● **Assignment**:
Take the data below. Output it exactly from its first line through the line containing "Task: Enable the".

● **Task input**:
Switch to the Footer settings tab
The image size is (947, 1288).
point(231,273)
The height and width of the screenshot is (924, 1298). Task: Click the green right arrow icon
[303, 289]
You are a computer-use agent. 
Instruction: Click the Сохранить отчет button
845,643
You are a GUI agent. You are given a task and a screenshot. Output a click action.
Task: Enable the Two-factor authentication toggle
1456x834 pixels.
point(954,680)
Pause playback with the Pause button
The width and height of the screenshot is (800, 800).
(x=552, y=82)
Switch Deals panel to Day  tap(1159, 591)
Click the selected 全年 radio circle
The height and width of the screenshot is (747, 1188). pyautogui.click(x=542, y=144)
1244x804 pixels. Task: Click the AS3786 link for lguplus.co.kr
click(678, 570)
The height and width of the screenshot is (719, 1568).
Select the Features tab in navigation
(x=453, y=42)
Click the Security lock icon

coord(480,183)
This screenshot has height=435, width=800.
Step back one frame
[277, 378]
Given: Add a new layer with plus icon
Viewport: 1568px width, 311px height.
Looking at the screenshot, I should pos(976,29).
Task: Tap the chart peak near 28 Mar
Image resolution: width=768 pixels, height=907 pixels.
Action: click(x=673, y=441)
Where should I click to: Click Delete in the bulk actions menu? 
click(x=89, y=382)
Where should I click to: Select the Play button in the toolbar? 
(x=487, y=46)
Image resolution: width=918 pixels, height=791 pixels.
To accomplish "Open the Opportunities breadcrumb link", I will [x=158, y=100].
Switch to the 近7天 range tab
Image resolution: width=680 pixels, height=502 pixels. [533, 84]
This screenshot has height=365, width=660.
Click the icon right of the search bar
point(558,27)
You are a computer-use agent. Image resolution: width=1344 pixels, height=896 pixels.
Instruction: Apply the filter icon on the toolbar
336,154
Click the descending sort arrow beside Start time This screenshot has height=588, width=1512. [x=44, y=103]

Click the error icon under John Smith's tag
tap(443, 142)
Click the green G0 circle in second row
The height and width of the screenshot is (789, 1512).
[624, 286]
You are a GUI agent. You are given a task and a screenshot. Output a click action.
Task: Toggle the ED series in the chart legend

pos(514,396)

● **Written solution**:
Switch to the Footer settings tab
The image size is (947, 1288).
point(231,273)
The height and width of the screenshot is (924, 1298). Task: Click the green right arrow icon
[303, 289]
You are a computer-use agent. 
Instruction: Click the Сохранить отчет button
845,643
You are a GUI agent. You are given a task and a screenshot. Output a click action.
Task: Enable the Two-factor authentication toggle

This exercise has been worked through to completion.